By all accounts, the public service would be quite keen for our very own KRudd to expand his stillness a bit. Maybe we should steal Martel's idea, beginning, of course, by sending Special Kev.

3) According to the Global Language Monitor, the millionth word in the English language is 'Web 2.0'. Which, to be frank, is a little disappointing. It's hardly very ephonious, it's not very precise (the whole concept being a little nebulous and hard to pin down), and we question its durability. The Chambers Dictionary, for one, didn't include it in their current edition. The Onions vote to hold out for something better. And we are happy to take suggestions...
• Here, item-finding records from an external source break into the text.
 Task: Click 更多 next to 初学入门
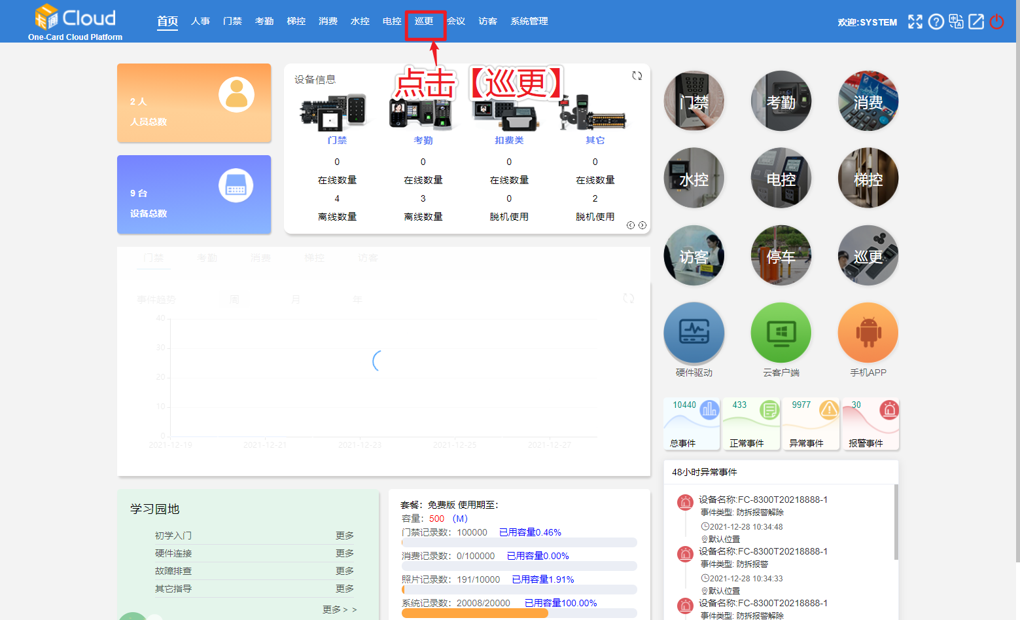(x=345, y=536)
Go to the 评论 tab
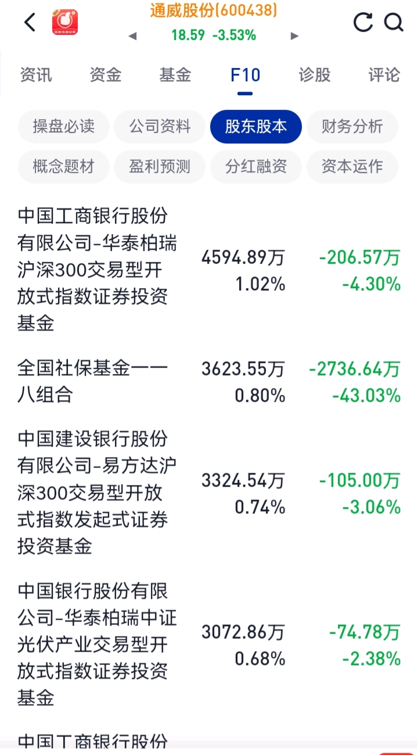The image size is (417, 755). [384, 75]
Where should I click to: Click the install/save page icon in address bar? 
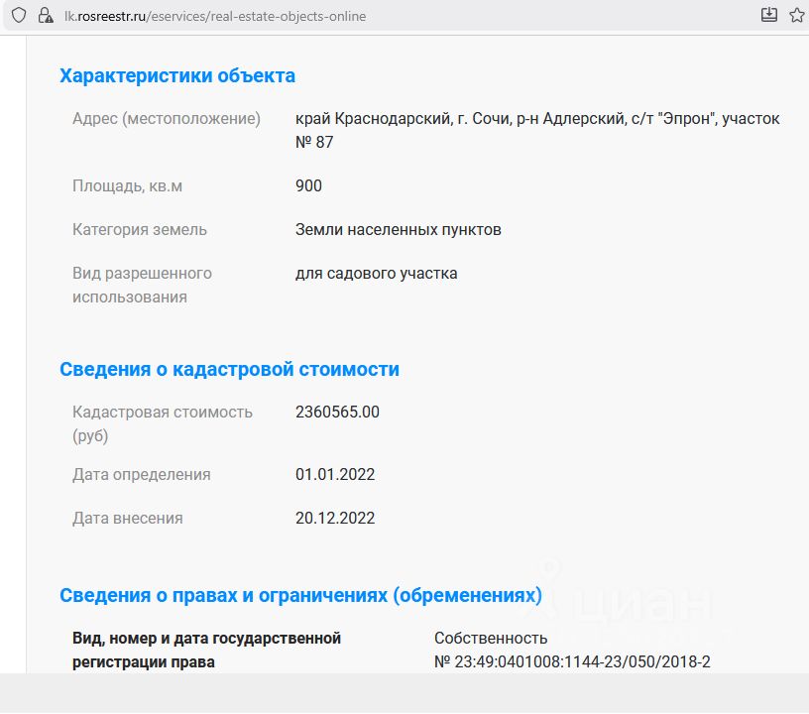768,15
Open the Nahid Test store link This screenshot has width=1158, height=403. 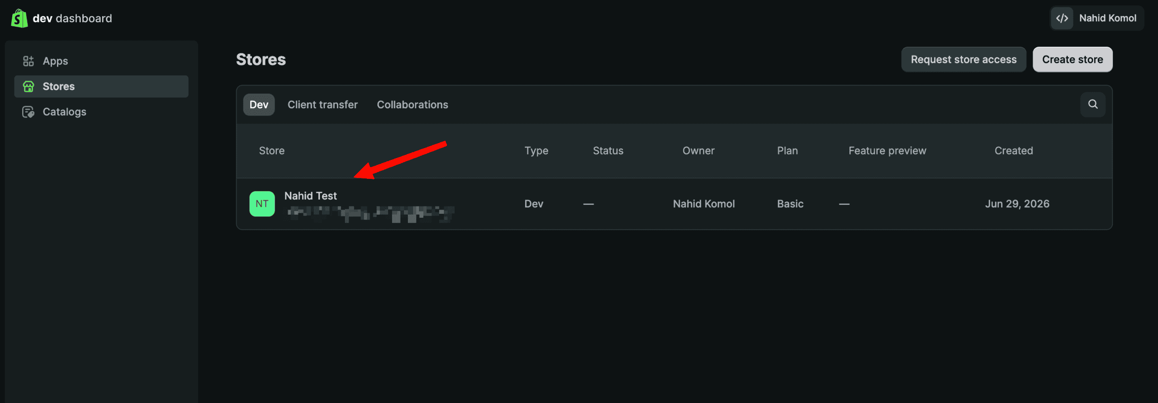tap(310, 196)
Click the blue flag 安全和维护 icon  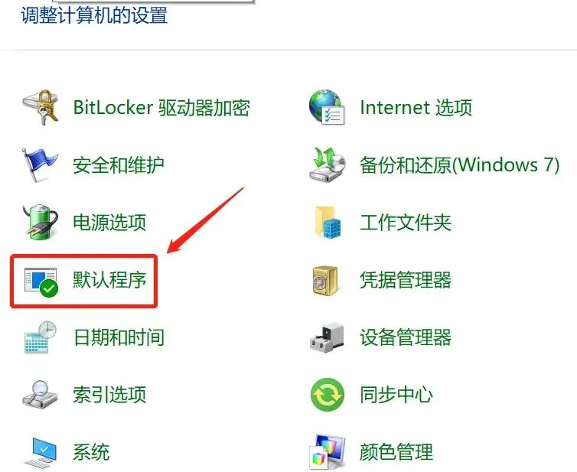pos(40,164)
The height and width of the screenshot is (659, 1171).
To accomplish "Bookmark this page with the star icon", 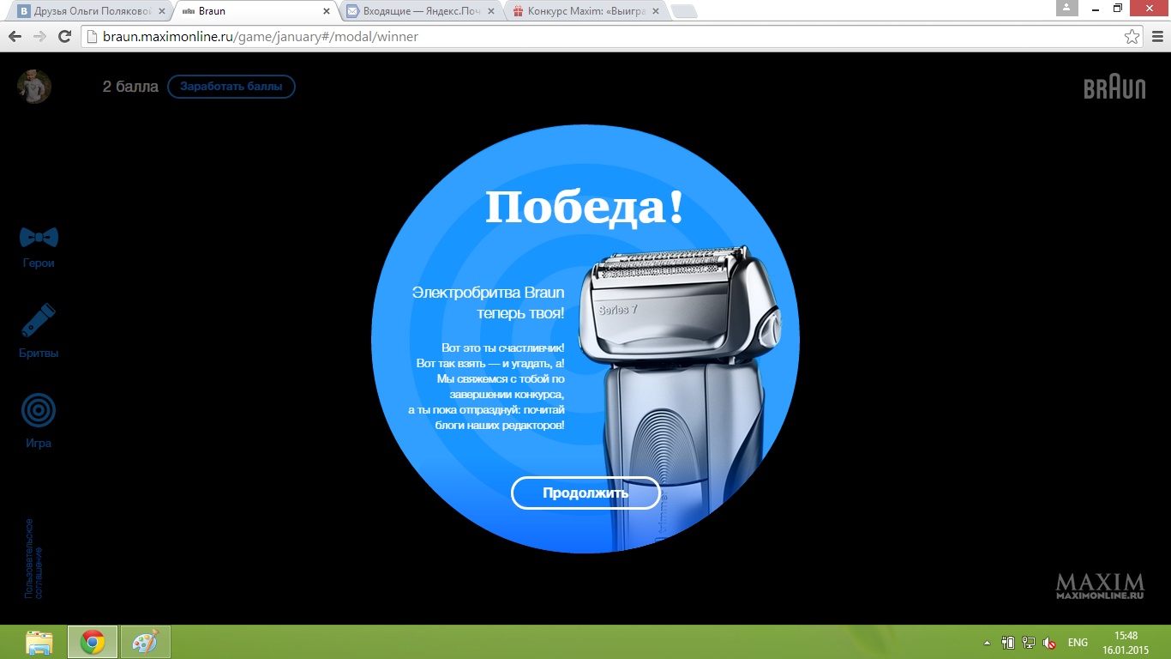I will coord(1132,37).
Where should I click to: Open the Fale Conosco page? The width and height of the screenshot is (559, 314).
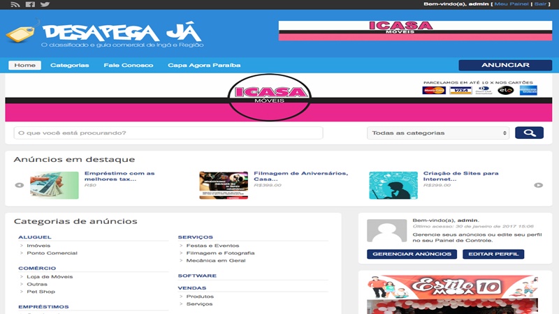pyautogui.click(x=128, y=65)
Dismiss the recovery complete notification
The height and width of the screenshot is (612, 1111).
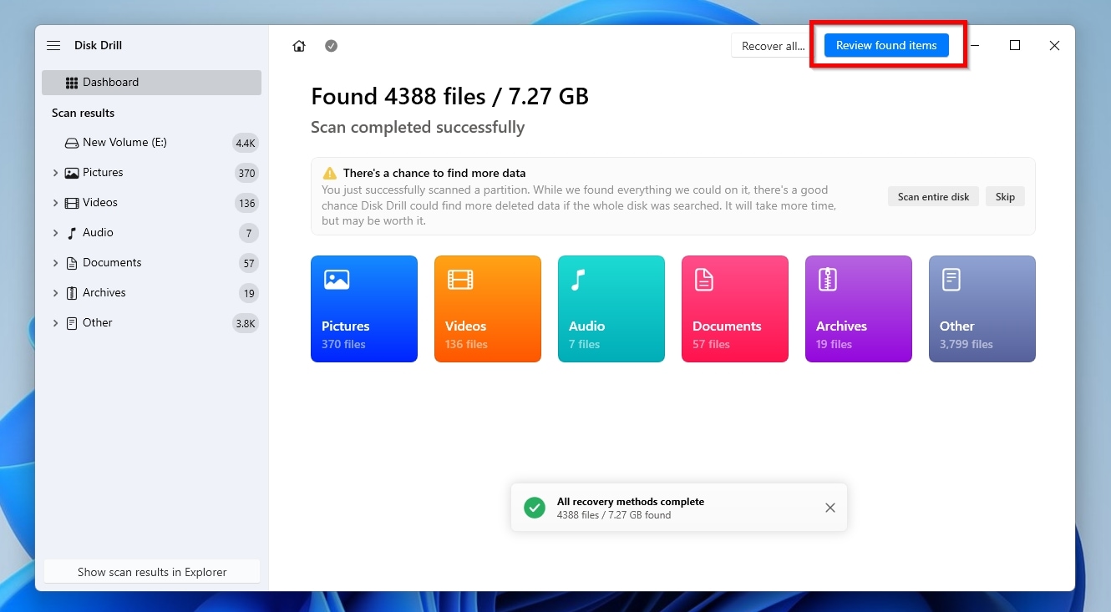coord(829,508)
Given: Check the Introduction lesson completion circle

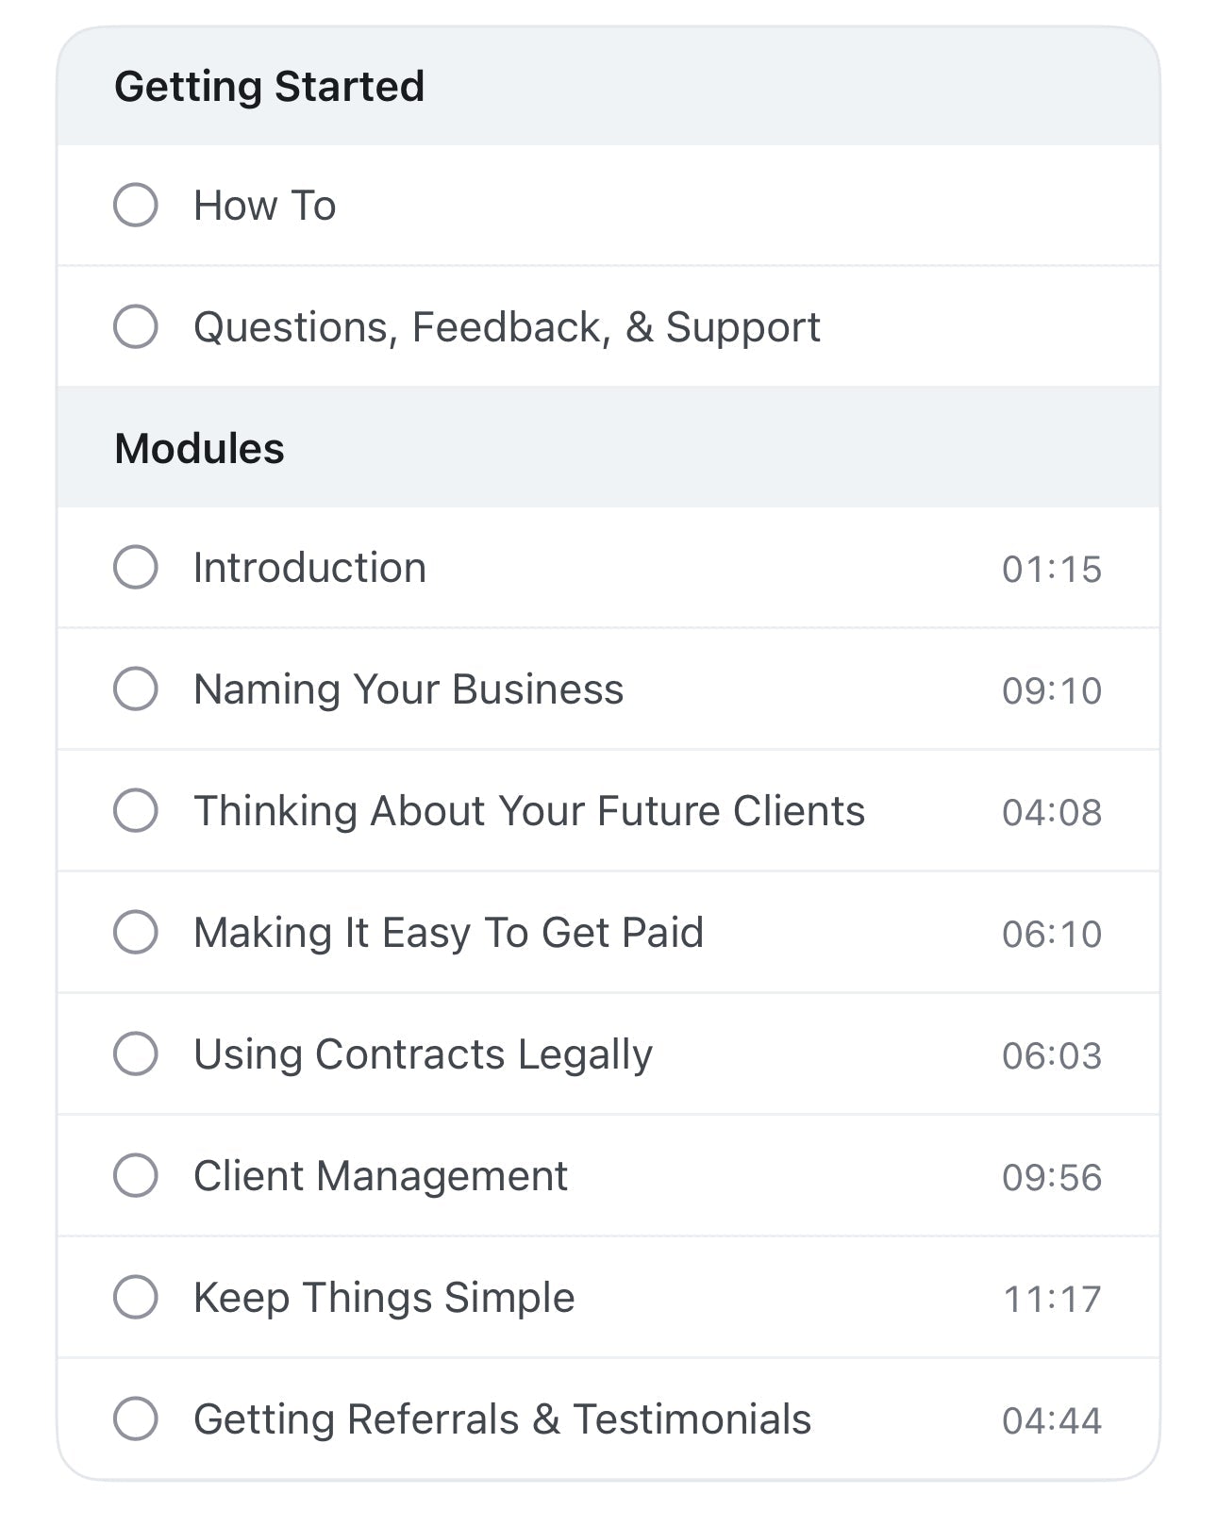Looking at the screenshot, I should click(136, 568).
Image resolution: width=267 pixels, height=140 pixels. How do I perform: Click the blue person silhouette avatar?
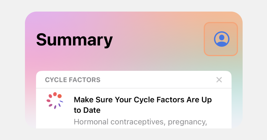(221, 39)
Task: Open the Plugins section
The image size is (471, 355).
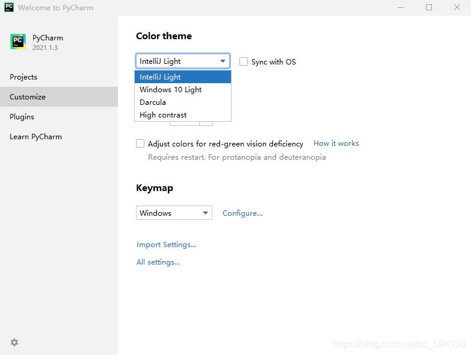Action: tap(22, 117)
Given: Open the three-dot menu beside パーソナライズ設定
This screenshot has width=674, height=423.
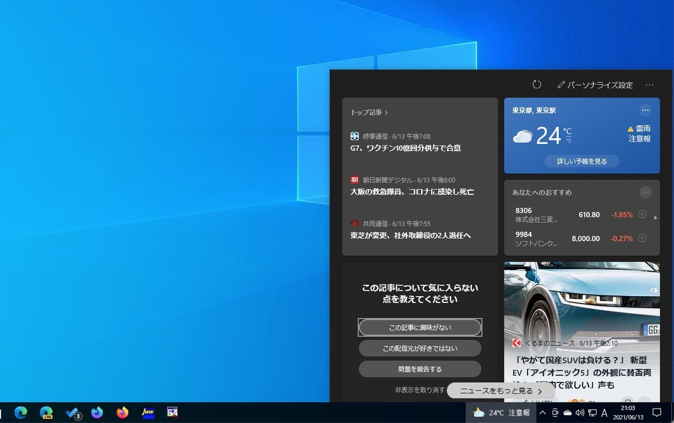Looking at the screenshot, I should point(649,85).
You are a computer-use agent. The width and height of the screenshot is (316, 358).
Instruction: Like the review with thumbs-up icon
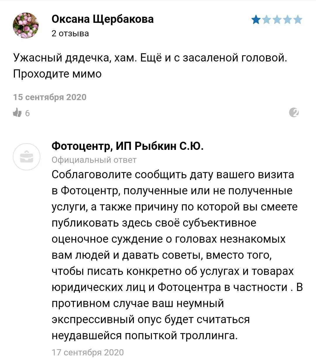pos(18,112)
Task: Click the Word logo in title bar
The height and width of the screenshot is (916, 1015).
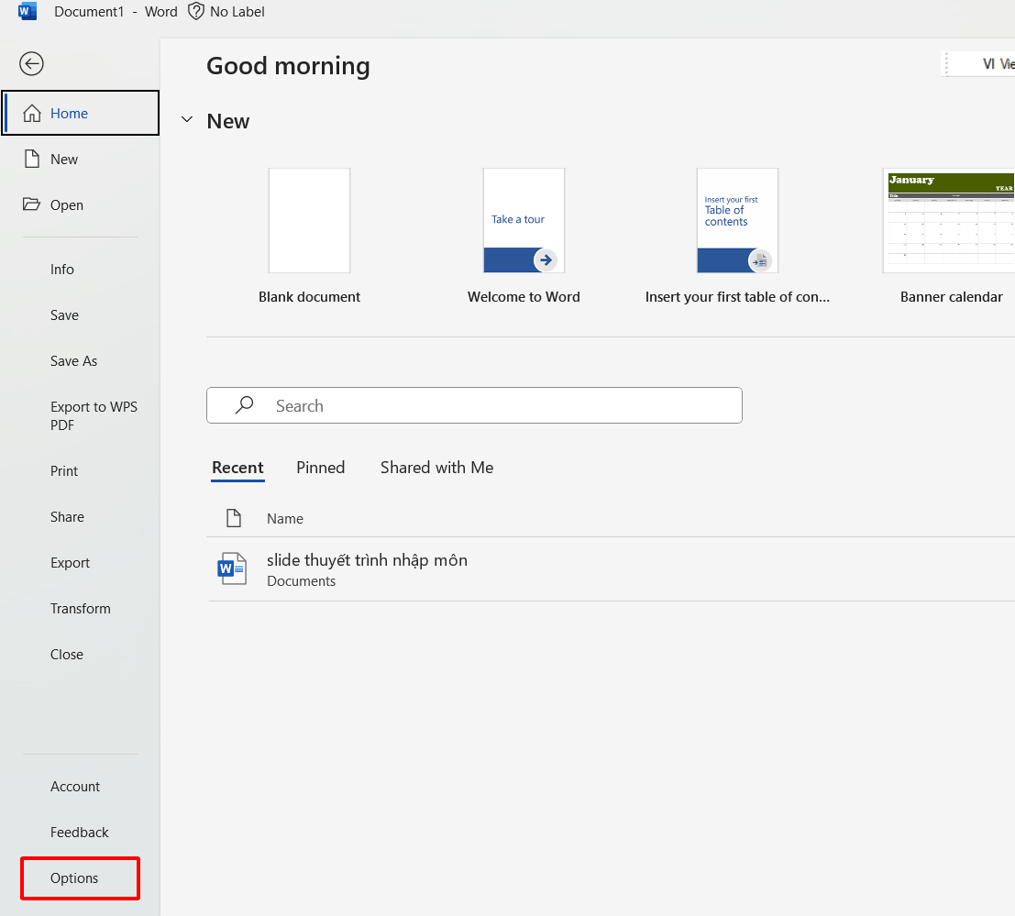Action: coord(28,12)
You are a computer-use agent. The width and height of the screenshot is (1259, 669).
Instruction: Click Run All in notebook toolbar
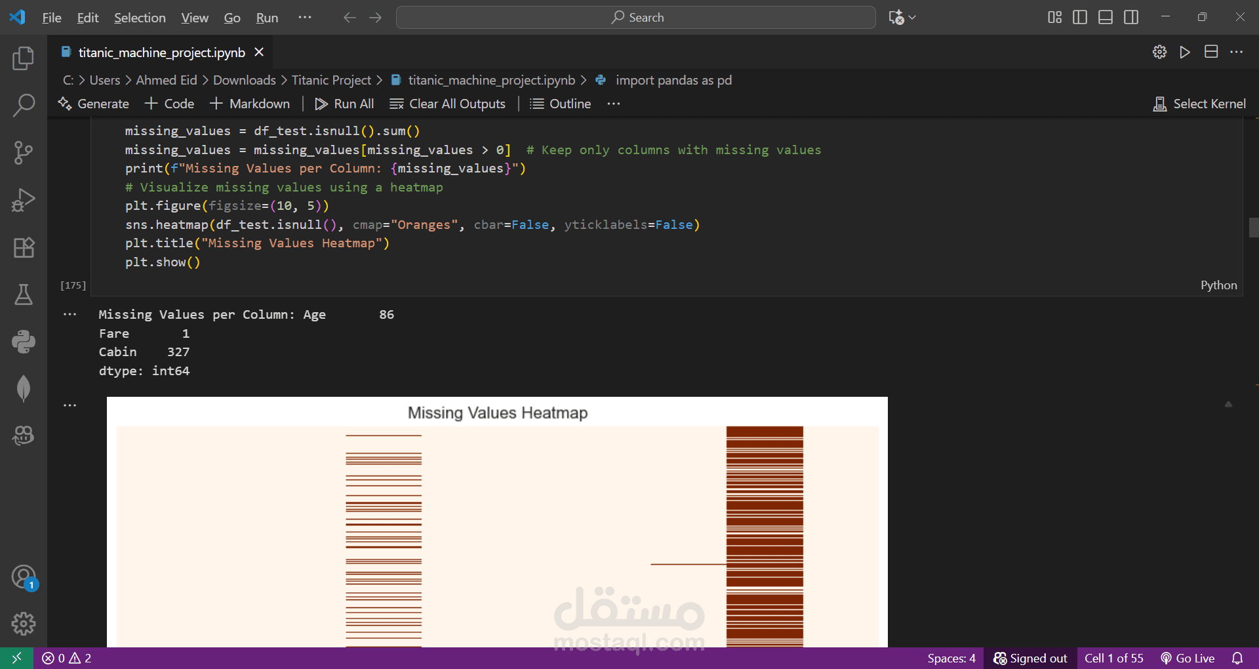pyautogui.click(x=344, y=104)
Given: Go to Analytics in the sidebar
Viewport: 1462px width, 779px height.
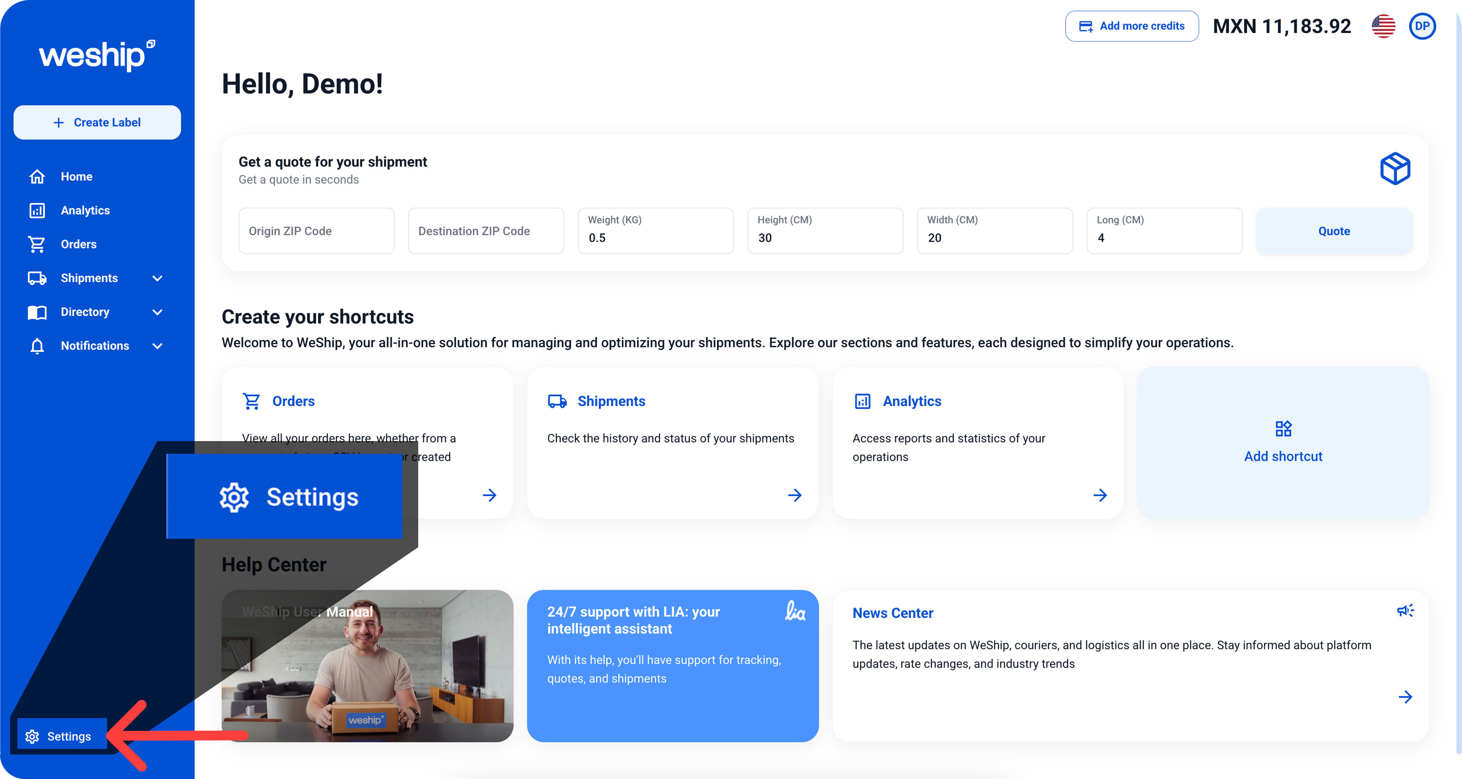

* We thinks, if you squint your ears, Stephen Harper sounds a lot like Richard Parker - is it possible that the Canadian Prime Minister is actually a Bengal tiger?

11 June 2009

Awards ahoy! **UPDATED**

Ditmar winners
Best Novel - Tender Morsels by Margo Lanagan
Best Artwork - Tales from Outer Suburbia by Shaun Tan
Speech Pathology Book of the Year Awards 2009 short-listers
Mahtab's Story by Libby Gleeson
Pip: The Story of Olive by Kim Kane
I'm Still Awake, Still! by Elizabeth Honey & Sue Johnson
Tiny by Jennifer Castles & Steve Otton
The Wilderness Society's Environment Award for Children's Literature short-listers
The Big Picture Book of Environments by John Long
Chelonia Green, Champion of Turtles by Christobel Mattingley
The Dog that Dumped on My Doona by Barry Jonsberg

Ooo look! More! More! Hooray!

Australian Book Industry Awards for 2009 short-listers
Book of the Year & Illustrated Book of the Year -
Tales from Outer Suburbia by Shaun Tan
Book of the Year, Older Children -
Pip: The Story of Olive by Kim Kane

Congratulations one and all!

10 June 2009

09 June 2009

A heartbreaking genius of staggering work

We didn't really need anything more to fuel our Dave Eggers crush, but he thoughtfully provided some dry kindling (and his email address!) anyway.

Worried that people aren't reading any more? That print is dead? Never fear, because a new superhero in the form of Dave Eggers is here, ready to persuade you otherwise.

Eggers ends with a rousing call for the future of print. "This is a time to roar back and assert and celebrate the beauty of the printed page," he says. "Give people something to fight for, and they will fight for it. Give something to pay for, and they'll pay for it."
Read the full Guardian article here.

04 June 2009

Mrs Malaprop is in the House

Words you don't want to get mixed up:
affluent - effluent
elicit - illicit
eminent - imminent
evade - invade
desert - dessert
deviate - deviant
gorilla - guerrilla
in appropriate - inappropriate

New verb in the House of Onion:
romanise (verb) - Colloquial rom
[usage: Please rom that itals entry to indicate it has progressed from pending to final.]

Suspicious verbs we have encountered recently:
birthday (verb)*
We will birthday that scheduling strategy next week.

Phrases that are almost common, but not quite:
Slow as a wet weak
Towing the line
To wet your appetite
For all intensive purposes
Nip it in the butt**
To dry reach
A hare's breath
One in the same
No if, sands, or buts
Anchors away
One fowl swoop [Unless it is a chicken leaping off its hutch!]***
One foul swoop [not much better]
Slight-of-hand [The sleight-of-hand magicians might also be slight of hand if they are small-boned.]

The moment we stepped foot in the murky waters of misused phrases, we knew there would be much to do about nothing, but we decided to play it by year...

*Thanks to Lili for bringing this one to our attention.
** This is so hilarious we can't look at it without laughing.
***Although, it has to be said, Macduff might be partially to blame for muddying these waters given that in the same breath he calls Macbeth a 'hell-kite' who has done away with all his 'pretty chickens'.